Friday, June 24, 2011

Redemption Goes Both Ways

My childhood was imperfect.  Regular readers will know that one relationship in particular has stood out as by far the most damaging, disruptive, and difficult to reconcile.  Last summer many of you cheered me on as I unplugged the power this person had over me and reclaimed it for myself. 

I rode the vehicle of a writer’s challenge group to delve deep into the wounds that held me back, to challenge the inner demons that took most of their cues from this one troubled relationship and set of unfortunate circumstances.

At one point the transformation accelerated to the point that I wanted professional help to navigate emerging ptsd-style memories, so I hired a therapist whose vehement advice was to sever all ties with that person, forever, and never look back...

In the past twelve months another story has unfurled, which has ripened now to the point that it is only fair to give it voice.

After receiving the recommendation to sever ties, I recognized something inside was very unhappy with the idea.  Not a shred of good work could come from that tactic!  I was on a roll, I was feeling mighty, and I had two objectives: I was going to do myself the favor of saying, face-to-face, exactly what happened to “wee me” as a result of their actions, choices, and neglectfulnesses; and they were going to get the opportunity to rise to the challenge of hearing it full-on, and possibly make the jump to transformation.

It was a colossal risk, and the whole thing could have blown up in my face.  But here I had these inner demons nattering away at me, at the same time that I had this burgeoning force moving me forward-  Having reclaimed all the energy I’d been giving away through the damage itself, the time came to take the risk that was creating all the fear.

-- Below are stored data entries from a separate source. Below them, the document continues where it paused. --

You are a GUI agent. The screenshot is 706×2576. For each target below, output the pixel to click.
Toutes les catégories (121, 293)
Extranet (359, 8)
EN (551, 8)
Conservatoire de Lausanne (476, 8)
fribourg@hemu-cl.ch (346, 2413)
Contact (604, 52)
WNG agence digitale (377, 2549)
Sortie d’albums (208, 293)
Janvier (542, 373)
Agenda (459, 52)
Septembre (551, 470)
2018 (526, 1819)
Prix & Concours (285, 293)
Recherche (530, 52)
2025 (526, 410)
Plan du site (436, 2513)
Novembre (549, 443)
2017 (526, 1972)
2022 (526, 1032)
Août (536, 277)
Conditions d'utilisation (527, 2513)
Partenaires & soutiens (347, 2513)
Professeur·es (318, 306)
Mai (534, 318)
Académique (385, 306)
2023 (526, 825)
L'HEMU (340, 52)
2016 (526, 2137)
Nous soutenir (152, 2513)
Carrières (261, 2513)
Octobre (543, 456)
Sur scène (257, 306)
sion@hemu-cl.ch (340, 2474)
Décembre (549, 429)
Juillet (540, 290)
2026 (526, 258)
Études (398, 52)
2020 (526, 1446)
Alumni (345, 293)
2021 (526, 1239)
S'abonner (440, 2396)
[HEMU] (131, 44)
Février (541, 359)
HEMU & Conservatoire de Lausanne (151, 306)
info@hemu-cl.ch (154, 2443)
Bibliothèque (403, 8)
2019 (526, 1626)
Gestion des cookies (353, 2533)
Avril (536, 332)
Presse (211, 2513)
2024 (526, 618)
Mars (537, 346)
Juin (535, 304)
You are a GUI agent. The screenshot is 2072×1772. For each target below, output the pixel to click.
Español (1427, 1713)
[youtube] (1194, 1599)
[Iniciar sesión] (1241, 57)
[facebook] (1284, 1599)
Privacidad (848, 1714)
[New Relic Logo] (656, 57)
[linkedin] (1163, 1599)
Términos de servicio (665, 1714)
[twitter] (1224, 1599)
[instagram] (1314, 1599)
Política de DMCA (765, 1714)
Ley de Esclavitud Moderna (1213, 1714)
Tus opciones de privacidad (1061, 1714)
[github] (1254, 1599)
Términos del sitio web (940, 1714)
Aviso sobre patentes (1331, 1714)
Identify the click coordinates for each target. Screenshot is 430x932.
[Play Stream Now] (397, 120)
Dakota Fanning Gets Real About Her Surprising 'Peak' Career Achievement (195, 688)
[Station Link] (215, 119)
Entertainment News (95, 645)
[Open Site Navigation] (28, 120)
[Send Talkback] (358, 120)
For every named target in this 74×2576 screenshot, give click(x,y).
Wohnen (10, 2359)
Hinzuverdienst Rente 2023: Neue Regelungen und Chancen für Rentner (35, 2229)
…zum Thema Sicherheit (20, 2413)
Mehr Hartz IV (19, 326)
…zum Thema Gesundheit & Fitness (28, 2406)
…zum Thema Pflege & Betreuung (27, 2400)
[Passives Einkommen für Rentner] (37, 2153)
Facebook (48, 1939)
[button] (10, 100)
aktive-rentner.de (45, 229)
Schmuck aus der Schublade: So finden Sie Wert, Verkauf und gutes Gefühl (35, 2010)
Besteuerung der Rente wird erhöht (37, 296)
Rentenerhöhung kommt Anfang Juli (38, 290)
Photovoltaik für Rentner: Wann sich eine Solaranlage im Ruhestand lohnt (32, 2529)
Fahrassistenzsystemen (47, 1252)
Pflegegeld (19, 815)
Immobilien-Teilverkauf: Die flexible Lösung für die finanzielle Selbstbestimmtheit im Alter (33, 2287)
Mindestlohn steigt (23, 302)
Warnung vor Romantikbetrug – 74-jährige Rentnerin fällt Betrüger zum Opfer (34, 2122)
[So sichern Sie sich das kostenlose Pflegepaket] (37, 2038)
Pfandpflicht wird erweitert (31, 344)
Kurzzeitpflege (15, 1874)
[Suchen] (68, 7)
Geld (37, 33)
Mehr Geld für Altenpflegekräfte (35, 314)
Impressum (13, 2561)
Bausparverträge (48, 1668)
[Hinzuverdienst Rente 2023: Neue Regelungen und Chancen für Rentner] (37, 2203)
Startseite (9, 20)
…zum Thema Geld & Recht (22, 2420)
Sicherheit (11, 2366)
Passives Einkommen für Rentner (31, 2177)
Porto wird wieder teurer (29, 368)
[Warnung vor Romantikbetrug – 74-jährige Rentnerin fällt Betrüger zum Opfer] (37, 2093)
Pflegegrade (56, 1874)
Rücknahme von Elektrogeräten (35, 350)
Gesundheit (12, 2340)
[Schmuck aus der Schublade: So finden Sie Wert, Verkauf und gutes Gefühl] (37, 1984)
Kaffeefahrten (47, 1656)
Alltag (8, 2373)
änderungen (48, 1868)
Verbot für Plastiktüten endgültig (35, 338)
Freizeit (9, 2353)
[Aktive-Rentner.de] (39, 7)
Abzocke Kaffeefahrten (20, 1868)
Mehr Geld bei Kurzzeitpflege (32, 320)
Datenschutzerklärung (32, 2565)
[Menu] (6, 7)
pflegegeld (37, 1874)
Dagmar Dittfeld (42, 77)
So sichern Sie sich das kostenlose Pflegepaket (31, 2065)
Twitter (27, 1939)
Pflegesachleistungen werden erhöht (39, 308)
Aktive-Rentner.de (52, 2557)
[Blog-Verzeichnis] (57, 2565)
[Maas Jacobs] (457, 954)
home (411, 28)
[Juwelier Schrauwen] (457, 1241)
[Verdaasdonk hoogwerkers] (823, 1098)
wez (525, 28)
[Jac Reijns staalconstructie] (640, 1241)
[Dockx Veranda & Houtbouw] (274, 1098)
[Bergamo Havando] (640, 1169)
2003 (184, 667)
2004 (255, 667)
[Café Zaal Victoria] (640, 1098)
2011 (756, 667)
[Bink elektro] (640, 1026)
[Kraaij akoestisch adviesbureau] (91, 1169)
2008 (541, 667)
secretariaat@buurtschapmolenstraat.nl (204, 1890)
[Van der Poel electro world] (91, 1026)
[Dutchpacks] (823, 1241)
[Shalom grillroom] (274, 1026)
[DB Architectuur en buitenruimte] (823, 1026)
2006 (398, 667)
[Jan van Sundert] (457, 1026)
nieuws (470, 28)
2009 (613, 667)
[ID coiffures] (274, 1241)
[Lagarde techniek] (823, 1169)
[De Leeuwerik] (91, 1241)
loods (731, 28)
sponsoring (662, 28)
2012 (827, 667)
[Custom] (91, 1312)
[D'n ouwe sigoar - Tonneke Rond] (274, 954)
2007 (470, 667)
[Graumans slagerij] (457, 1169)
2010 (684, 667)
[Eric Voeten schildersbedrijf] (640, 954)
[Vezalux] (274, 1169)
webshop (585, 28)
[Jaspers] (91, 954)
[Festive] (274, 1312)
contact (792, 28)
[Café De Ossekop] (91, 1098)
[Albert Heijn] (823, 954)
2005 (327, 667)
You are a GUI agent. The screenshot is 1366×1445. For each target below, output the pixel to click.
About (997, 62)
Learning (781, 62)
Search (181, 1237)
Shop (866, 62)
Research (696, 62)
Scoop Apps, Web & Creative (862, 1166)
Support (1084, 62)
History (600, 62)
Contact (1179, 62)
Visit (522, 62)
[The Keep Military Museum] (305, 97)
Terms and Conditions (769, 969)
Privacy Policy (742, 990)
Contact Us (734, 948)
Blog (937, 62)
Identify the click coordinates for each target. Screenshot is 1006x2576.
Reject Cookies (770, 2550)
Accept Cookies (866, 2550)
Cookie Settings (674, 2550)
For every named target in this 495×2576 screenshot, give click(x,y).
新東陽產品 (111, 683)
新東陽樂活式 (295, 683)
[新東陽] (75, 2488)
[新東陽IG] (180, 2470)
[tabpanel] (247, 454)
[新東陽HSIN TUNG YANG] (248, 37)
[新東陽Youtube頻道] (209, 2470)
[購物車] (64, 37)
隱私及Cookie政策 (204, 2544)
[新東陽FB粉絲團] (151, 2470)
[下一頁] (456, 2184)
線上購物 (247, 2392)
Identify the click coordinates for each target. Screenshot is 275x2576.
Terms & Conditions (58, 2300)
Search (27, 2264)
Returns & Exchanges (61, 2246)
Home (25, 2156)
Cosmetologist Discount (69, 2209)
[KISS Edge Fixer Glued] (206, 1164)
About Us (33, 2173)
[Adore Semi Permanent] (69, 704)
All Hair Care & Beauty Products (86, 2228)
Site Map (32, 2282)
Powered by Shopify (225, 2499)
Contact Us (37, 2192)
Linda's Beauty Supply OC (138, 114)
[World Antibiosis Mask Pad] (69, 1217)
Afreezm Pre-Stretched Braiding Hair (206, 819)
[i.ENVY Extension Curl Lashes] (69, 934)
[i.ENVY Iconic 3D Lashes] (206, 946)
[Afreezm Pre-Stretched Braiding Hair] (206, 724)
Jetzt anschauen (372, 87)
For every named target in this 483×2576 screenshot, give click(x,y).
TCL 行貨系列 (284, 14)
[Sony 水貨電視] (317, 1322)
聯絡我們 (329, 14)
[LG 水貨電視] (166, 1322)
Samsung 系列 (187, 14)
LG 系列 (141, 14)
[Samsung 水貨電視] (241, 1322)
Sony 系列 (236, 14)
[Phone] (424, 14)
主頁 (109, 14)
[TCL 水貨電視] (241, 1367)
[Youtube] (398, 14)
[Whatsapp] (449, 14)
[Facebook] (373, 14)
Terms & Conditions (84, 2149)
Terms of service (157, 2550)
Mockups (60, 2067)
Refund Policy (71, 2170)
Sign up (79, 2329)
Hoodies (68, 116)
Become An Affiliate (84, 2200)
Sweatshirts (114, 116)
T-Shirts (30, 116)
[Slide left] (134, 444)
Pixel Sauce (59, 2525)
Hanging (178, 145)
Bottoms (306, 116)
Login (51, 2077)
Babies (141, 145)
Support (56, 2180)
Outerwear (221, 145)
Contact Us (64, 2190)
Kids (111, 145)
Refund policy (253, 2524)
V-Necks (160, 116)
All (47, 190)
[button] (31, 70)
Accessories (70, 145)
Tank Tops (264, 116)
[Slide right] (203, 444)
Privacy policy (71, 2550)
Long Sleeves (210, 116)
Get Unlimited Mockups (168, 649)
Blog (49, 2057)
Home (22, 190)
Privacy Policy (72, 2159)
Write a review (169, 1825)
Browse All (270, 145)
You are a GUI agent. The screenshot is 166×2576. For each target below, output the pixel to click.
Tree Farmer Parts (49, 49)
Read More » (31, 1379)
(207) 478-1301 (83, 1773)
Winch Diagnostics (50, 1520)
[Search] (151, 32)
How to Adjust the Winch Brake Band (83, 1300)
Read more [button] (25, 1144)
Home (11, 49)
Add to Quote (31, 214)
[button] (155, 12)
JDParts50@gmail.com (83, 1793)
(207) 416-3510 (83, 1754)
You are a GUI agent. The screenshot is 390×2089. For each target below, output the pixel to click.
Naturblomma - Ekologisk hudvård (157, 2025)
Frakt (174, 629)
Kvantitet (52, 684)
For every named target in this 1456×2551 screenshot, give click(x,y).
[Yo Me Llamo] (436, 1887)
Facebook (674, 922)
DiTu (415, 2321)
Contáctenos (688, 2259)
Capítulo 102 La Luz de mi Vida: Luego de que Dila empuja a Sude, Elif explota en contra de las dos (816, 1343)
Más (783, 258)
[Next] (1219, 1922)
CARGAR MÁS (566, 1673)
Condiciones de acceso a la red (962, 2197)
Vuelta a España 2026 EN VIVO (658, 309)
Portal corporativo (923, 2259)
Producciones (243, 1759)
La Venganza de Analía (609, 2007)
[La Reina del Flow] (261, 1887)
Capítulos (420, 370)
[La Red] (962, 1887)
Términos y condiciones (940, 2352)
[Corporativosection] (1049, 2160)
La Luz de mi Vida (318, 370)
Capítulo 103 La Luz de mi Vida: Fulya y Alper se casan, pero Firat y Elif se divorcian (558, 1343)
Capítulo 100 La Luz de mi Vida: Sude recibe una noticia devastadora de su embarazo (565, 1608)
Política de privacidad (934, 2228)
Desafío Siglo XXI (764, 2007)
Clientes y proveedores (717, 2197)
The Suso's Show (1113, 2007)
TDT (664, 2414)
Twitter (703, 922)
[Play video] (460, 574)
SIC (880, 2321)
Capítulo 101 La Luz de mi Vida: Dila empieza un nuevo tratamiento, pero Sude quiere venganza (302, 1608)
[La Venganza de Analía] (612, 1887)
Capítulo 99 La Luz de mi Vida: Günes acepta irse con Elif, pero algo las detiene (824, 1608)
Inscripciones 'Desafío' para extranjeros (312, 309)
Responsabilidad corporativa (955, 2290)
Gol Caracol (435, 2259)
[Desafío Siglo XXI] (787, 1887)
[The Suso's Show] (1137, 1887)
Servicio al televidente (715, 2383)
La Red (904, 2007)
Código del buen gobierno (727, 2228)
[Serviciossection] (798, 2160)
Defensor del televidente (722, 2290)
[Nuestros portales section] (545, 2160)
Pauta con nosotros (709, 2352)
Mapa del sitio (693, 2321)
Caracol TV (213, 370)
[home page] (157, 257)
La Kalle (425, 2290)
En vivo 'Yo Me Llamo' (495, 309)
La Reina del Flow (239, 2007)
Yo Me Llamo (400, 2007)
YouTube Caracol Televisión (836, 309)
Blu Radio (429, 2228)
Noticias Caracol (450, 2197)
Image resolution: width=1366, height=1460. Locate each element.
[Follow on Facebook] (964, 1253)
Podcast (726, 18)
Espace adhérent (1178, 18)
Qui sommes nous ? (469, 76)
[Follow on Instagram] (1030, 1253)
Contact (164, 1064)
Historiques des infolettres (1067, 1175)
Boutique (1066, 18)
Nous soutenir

So. I did not sever ties.  I made a coffee date.

I arrived with a set of notes because this person is my single greatest ptsd trigger and the notes serve as an anchor to be sure I don’t miss anything I wanted to say, and I can also jot responses so they don’t get whirled away in the intensity of the moment.

I walked to the cafe- tall, strong, confident.  I chose the seat and sat calmly, waiting... within two minutes my stomach was turning flips, my hands were shaking, and my breath was all over the place.  I had to hit on my asthma inhaler.  A little baby panic attack.

And then my “date” arrived.  We exchanged what pleasantries we could, then got down to business.  Whomever said, “Speak your truth, even if your voice shakes”, totally had my back right then.  I was standing on a towering cliff while perched on a stool in a trendy little cafe.

I was about to take an irrevocable leap, and all the tumultuous scenes from the past were spooling to replay themselves indefinitely if I missed my footing.

But I started.  I started, and I kept going, and I was a river of anger and frustration and loss of innocence.  I explained everything that was wrong way back when, what it did to the tiny person I was, who had no tools to cope with it and who then responded by storing it all in hidden pockets of her being that occasionally rupture when current-time too closely resembles “back-when”.  I was bitter, I was caustic, I was on fire.

... and I was heard.

I had expected vehement denials, half-assed explanations, a violent eruption like the ones that resulted from past efforts to stand up for myself, and that were the hallmark of the original trauma.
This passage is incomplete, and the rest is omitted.